The Tyne River-forever central to a city officially known as Newcastle Upon Tyne-was the major locus of change and is now lined with chic apartment buildings and vibrant bars. An extraordinary building of glass, steel, and aluminum dominates: the Sage Gateshead concert hall (TheSageGateshead.org), where acoustic perfection combines with beautiful river views from its lobby. Just downriver, the Baltic Centre for Contemporary Art (BalticMill.com), housed in a converted flour mill, has become a rival to London's Tate and features constantly changing exhibits by modern art's biggest names, from the work of English conceptual artist Sam Taylor-Wood to the large-scale sculptures of Chinese artist Wang Du.
Away from the river, Laing Art Gallery (TWMuseums.org.uk) is the region's premier art collection, including works by Joshua Reynolds, Edward Coley Burne-Jones, and Henry Moore. Blue Carpet, a public art installation, steals attention in the square outside the museum, with its tiles folded to resemble fabric turned up at the edges, and glass benches illuminated in different colors. And if you care to take some culture home, Newcastle now boasts the largest commercial art space in the U.K. at Biscuit Factory (TheBiscuitFactory.com), which offers the pick of drawings, sculpture, furniture, and glassware from all over the world.

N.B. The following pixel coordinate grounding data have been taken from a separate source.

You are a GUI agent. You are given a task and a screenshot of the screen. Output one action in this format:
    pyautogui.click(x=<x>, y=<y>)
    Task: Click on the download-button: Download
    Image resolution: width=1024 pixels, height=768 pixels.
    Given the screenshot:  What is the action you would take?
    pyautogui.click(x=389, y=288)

For all its aspirations, Newcastle hasn't yet surrendered its cheerful manner. Perhaps it's the city's working-class roots that make its scene a fun alternative to London's and provide another good reason to visit. Geordies (the nickname for people from this area) are a friendly lot and renowned for their drinking prowess. An energetic nightlife sees late evenings get loud and a bit uninhibited-though safe.
New and noteworthy dining experiences include the ambitious British cuisine of Blackfriars (BlackfriarsRestaurant.co.uk) and Café 21 (CafeTwentyOne.co.uk), where chef Terry Laybourne presents seasonal bistro food with considerable flair: Try the venison with wild mushrooms and tarte tatin.

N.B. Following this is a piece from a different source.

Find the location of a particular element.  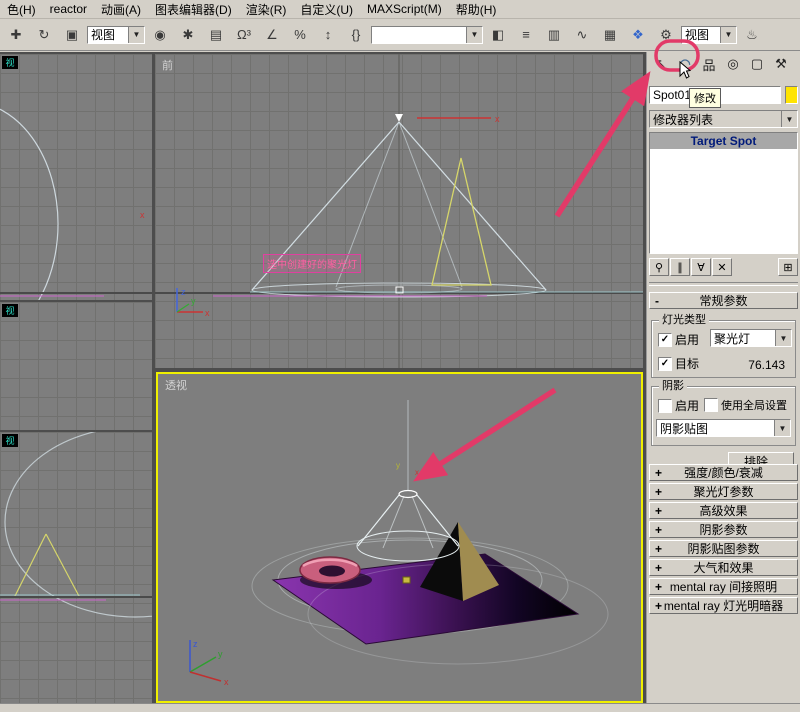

The city also has one of the country's fastest-growing and most vibrant gay scenes in what is referred to as the "gay village" or "pink triangle," a relatively compact area just west of the city center. Actually mostly mixed gay and straight, it has a relaxed vibe, with a good dose of hedonism and humor thrown in; the lumberjack decor of the Eagle leather bar on Scotswood Road-the main gay strip-will amuse Monty Python fans. The lack of pretension in the gay scene is refreshing, epitomized by Camp David (CampDavidNewcastle.com), where an interior of bare brick and chrome furnishings is so unassuming, it's retro cool.
It must be just about the only place in town that looks back to the 1960s, when this northern English city was a blackened post-industrial center with no prospects. Now chic, sleek, and with considerable urban style, Newcastle has its cyclops eye fixed firmly on the future.